The bet was simple to state and hard to execute: if you could meet steel sellers where they already work - the inbox - and quietly turn their chaos into structured data, you wouldn't have to convince anyone to change their behavior. The software would just start seeing things they couldn't.
Milestones
Hogensen, Day, and Leebow set out to build the operating system for steel in Cleveland's Midtown.
Led by Expa with 8VC and Lightbank. Felux launches its B2B marketplace and supply chain logistics platform.
Led by EquipmentShare, with Signia Venture Partners, Suffolk Technologies, and JumpStart Ventures. Total raised hits ~$24M.
Public profile grows; reporting cites 1,500+ customer locations across the US, Canada, and Mexico.
Felux sharpens its pitch around AI that captures and analyzes RFQs straight from sales inboxes.
The Product
The core trick is deceptively quiet. Connect your inbox - Microsoft single sign-on, no IT project required - and Felux begins extracting RFQ data automatically. It can backfill up to six months of historical requests on day one, which means the dashboard isn't empty the moment you log in. It's already telling you something.
From there it sorts the world into four buckets every salesperson recognizes but rarely tallies: quoted, won, lost, and never answered. It breaks demand down by product spec - coating, grade, gauge - and by customer and by salesperson. Quote rates. Win rates. The unserved demand hiding in plain sight.
Pulls quote requests out of email automatically. No forms, no copy-paste, no manual entry.
Quoted vs. won vs. lost vs. never-answered, sliced by product, customer, and rep.
Surfaces pricing trends and demand patterns across the steel market.
Connects buyers and suppliers to source, procure, ship, and finance product.
The Proof
Steel rarely volunteers its figures, which makes Felux's traction worth pausing on. The platform reached more than 1,500 customer locations across the United States, Canada, and Mexico - Fortune 500 manufacturers, mills, service centers, brokers, and traders. In fiscal 2021 alone it facilitated north of $450 million in transaction volume.
The bars that bought a lot of coffee in Midtown Cleveland. Series A more than tripled the seed.
The cap table reads like a vote of confidence from people who normally bet on consumer apps: Expa, 8VC, Lightbank on the seed; EquipmentShare leading the Series A with Signia Venture Partners, Suffolk Technologies, and JumpStart Ventures. And anchoring it all, Majestic Steel - a service center that uses the thing it helped build.
The Mission
Strip away the word "platform" and the mission is almost tactile: let a steel company source, procure, ship, finance, and analyze its product with the same real-time visibility a software team takes for granted. The name says it without saying it - Fe for iron, Lux for light, and an X marking the spot where steel meets technology.
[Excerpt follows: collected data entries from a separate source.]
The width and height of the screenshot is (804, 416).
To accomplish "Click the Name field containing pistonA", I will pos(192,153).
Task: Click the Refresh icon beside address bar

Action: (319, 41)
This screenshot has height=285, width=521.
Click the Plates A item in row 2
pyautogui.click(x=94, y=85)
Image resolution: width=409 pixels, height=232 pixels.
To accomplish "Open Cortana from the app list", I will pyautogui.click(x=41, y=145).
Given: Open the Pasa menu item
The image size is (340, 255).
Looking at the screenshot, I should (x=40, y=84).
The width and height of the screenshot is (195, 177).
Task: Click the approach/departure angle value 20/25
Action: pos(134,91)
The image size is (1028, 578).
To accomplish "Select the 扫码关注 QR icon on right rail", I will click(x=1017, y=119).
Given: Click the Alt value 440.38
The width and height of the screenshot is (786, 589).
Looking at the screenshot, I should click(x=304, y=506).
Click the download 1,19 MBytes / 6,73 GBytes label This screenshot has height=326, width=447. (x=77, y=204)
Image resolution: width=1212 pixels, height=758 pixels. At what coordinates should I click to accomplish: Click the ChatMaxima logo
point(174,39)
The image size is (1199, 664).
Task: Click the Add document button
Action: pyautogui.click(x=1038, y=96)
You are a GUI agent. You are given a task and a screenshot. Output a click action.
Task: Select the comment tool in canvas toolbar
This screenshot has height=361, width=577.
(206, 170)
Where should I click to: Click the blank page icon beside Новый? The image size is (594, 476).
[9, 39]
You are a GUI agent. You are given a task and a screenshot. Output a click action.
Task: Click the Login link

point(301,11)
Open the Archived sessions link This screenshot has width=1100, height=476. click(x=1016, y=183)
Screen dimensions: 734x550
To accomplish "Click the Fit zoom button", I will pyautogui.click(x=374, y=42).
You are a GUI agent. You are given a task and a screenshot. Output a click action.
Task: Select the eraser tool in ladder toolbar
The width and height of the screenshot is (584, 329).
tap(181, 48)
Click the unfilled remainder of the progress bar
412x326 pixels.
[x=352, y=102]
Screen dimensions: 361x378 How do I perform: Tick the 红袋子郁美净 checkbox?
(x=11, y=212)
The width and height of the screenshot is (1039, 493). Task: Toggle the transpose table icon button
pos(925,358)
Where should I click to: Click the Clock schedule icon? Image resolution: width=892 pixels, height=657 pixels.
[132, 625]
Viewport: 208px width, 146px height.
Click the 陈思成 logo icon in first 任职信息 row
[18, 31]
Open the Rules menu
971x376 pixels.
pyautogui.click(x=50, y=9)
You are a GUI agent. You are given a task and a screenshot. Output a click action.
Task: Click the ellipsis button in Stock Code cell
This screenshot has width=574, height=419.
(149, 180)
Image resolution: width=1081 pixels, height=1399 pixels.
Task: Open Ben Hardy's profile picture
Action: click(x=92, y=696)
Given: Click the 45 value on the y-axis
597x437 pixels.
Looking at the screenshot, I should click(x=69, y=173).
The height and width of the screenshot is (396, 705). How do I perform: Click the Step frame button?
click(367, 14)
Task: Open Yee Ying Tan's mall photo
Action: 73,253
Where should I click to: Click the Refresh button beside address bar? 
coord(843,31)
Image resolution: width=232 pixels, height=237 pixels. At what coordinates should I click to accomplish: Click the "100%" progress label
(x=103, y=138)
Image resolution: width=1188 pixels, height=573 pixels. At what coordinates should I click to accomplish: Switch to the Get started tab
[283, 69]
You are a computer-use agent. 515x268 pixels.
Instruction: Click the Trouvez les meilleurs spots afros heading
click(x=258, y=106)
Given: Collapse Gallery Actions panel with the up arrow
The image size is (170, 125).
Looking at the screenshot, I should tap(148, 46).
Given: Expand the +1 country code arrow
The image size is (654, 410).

It is, admittedly, an unglamorous mission stated glamorously. But that's the point. The industries that most need software are usually the ones least excited to install it. Felux's wager is that you don't sell steel sellers on transformation. You sell them on finally seeing the demand that was always there.
Why It Matters Tomorrow
Return to where we started. That salesperson in Cleveland, watching RFQs pile up. Before Felux, half of that pile was a mystery the moment it arrived - opportunity that showed up, sat for a while, and dissolved into the noise of a busy week.
Now the pile counts itself. Every request becomes a row, every row becomes a pattern, every pattern becomes a decision: which customers to chase, which products are moving, which quotes never got the reply they deserved. The inbox didn't get smaller. The blindness did.
Steel will keep moving the world whether or not it modernizes. The interesting question is whether the people selling it can finally see what they're selling. Felux is betting they want to - and that the software, quietly reading along, is how they'll find out.